LOS ANGELES — This year, before the pumpkin pie and turkey gravy even hit the Thanksgiving table, Reili Waniss got a head start on her perennial New Year’s resolution to lose weight and get fit.
She did it with a video game called “Zumba Fitness 2,” which she bought this summer and began playing at home while her twin toddlers napped. She lost 32 pounds in four months, a third of the way to shedding the 100 pounds she gained while pregnant.
“It’s crazy, but I’ve totally fallen in love with this game,” said the 31-year-old lab technician from Rancho Santa Margarita, Calif. “It makes me happy.”
Dancing games have steadily marched up the charts of top-selling games, in some months outdoing big-budget best-sellers such as “Madden NFL 12” and “Gears of War 3.” In October, sales of dancing titles such as “Just Dance 3,” “Everybody Dance,” “Dance Central” and the first installment of “Zumba” leaped 135 percent over October 2010, according to NPD Group Inc., a market research firm.

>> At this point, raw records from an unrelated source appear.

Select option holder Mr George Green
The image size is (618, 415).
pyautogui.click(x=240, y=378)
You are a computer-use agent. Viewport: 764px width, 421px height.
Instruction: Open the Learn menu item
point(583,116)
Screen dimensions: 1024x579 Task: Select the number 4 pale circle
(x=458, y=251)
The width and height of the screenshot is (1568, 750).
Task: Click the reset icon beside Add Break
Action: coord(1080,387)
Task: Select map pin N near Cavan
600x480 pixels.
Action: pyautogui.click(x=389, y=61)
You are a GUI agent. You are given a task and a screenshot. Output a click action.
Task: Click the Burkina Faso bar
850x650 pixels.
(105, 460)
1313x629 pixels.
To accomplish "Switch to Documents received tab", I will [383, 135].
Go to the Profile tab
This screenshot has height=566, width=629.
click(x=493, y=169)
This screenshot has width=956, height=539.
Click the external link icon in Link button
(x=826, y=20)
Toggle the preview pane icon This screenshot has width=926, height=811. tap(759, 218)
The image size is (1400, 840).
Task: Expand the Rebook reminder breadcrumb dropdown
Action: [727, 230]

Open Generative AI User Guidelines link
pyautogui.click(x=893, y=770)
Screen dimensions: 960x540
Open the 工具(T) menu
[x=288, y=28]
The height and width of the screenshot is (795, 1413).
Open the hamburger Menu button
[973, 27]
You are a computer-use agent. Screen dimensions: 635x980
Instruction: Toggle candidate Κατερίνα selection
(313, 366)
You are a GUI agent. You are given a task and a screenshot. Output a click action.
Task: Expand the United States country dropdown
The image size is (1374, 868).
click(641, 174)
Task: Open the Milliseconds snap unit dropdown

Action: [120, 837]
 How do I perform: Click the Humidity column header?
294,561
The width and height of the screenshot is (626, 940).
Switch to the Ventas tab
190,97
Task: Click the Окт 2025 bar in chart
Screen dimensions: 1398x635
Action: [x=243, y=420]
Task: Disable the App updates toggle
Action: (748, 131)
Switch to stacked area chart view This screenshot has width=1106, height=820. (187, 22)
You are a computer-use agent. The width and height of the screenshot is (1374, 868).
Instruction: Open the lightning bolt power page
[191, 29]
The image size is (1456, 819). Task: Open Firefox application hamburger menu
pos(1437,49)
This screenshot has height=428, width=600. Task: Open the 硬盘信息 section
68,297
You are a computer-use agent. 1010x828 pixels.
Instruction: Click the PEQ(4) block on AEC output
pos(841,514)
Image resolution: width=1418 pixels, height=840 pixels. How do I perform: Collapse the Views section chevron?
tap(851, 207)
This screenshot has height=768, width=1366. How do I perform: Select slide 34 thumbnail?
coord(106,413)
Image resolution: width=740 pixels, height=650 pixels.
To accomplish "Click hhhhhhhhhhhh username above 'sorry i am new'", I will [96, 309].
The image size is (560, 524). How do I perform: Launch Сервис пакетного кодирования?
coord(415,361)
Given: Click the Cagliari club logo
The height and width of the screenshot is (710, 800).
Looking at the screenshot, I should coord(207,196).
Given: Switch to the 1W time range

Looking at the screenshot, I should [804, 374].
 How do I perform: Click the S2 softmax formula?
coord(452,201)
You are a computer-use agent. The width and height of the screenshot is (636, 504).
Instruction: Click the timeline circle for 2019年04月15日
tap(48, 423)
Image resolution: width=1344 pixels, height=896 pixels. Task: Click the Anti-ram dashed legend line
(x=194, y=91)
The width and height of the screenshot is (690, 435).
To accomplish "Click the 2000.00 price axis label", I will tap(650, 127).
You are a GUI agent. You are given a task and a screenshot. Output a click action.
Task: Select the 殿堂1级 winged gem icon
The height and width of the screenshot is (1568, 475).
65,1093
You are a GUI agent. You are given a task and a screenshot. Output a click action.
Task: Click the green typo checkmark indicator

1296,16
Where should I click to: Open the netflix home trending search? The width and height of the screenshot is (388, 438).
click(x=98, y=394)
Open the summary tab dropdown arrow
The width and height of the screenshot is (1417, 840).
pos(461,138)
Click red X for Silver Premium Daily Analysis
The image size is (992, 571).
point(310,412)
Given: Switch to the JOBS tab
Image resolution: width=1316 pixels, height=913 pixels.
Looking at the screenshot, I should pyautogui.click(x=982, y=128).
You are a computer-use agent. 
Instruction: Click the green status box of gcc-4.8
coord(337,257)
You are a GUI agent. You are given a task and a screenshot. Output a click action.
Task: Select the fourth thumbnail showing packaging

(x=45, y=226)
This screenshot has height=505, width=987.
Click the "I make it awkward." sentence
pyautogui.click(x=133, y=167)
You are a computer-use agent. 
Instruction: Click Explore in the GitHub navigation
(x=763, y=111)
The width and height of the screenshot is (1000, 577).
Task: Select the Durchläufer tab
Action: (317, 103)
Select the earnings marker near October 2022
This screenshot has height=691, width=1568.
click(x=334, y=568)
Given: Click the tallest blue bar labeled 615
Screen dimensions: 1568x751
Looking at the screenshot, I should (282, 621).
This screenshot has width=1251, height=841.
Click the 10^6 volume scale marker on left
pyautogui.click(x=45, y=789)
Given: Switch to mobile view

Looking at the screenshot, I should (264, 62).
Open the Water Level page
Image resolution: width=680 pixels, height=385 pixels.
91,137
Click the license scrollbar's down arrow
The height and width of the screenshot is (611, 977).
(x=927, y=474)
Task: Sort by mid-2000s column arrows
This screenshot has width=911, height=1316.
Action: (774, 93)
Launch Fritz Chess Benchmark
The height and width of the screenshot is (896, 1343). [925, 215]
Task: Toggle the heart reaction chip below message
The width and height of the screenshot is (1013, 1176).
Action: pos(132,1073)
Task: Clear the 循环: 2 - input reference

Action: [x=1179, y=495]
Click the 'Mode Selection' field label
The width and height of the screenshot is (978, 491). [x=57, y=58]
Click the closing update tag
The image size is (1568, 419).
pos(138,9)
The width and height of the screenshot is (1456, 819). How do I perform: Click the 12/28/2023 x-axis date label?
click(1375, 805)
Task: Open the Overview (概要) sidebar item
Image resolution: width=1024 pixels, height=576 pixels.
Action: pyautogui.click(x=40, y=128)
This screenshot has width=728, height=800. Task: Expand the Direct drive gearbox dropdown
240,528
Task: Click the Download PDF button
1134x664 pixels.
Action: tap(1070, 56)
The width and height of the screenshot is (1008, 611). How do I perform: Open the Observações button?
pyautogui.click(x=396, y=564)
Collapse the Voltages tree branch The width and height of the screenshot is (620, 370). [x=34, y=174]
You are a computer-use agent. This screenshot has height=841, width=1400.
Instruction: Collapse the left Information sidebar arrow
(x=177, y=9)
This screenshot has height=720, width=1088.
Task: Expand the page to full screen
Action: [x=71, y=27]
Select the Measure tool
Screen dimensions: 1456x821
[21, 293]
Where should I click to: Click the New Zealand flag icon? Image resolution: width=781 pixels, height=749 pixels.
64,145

Overall game sales rose only 3 percent over the same period. Total sales for the year are expected to stay flat, at best. The dancing genre — like the exercise craze that drove videocassette sales in the 1980s — branched out of the popularity of fitness games beginning in 2008 with Nintendo Co.’s “Wii Fit,” which reintroduced the aerobic step platform in high-tech fashion to millions of living rooms around the world.
The fitness game boom has since given way to dancing games, starting in November 2009 with “Dance Central,” a title developed by Harmonix and published by MTV Network.
Played on Microsoft Corp.’s Xbox 360, the game uses the console’s Kinect motion-sensing camera to track players’ body movements, scoring them on how accurately they mimic the dance routine.
Until recently, game reviewers and analysts dismissed dancing games as a novelty with little staying power, predicting they would last no longer than music games like “Guitar Hero,” which debuted to great acclaim in 2006 and within a few seasons was forgotten.
“I thought it would die after the first year, because it felt like a fad to me,” said Michael Pachter, an analyst with Wedbush Securities.
“But it’s been two years now, and I’ve been wrong the whole time.”
U.S. sales of dancing titles rose 326 percent during the 12 months that ended Oct. 31, compared with the prior year, making it the fifth-largest video game genre — after shooter, action, adventure and role-playing games — according to NPD.
Unlike those other game categories, the dance game genre appeals mainly to younger female players, pulling in a demographic that hasn’t always played video games. Nearly eight out of every 10 players of dance games are female, according to NPD.
For Lisa Malambri, a 27-year-old fashion model who lives in Valley Village, Calif., playing “Just Dance 3” every morning since she got the game a month ago has toned up her muscles. Before that, she played “Dance Central” for months.
Plus, NPD’s numbers show, the majority of players are teens or younger.
“We’re bringing new consumers into the market,” said Tony Key, head of U.S. marketing and sales for Ubisoft Entertainment, the French publisher of the “Just Dance” franchise, which has sold more than 5 million copies in the U.S. “Parents love to buy these games because they love seeing their kids get off the couch and be active. It also plays well with the dance shows on TV.”
To keep the attention of this fickle demographic, dance game publishers are including celebrity tie-ins. Members of the Grammy-winning pop group Black Eyed Peas spent a full day in motion capture suits, going through more than 300 dance moves for dancing game “The Black Eyed Peas Experience.”
“The game has a party vibe that just seemed perfect for us and our fans,” said band singer Fergie, whose mother took her to musicals when she was a little girl. “I loved to dance. I wish I had this game when I was a kid.”
The dance game genre may have legs, analysts say, because dancing offers real benefits.
“You really do learn how to dance,” said analyst Pachter, who sheepishly admitted to getting his groove on while trying out a few of the titles at home.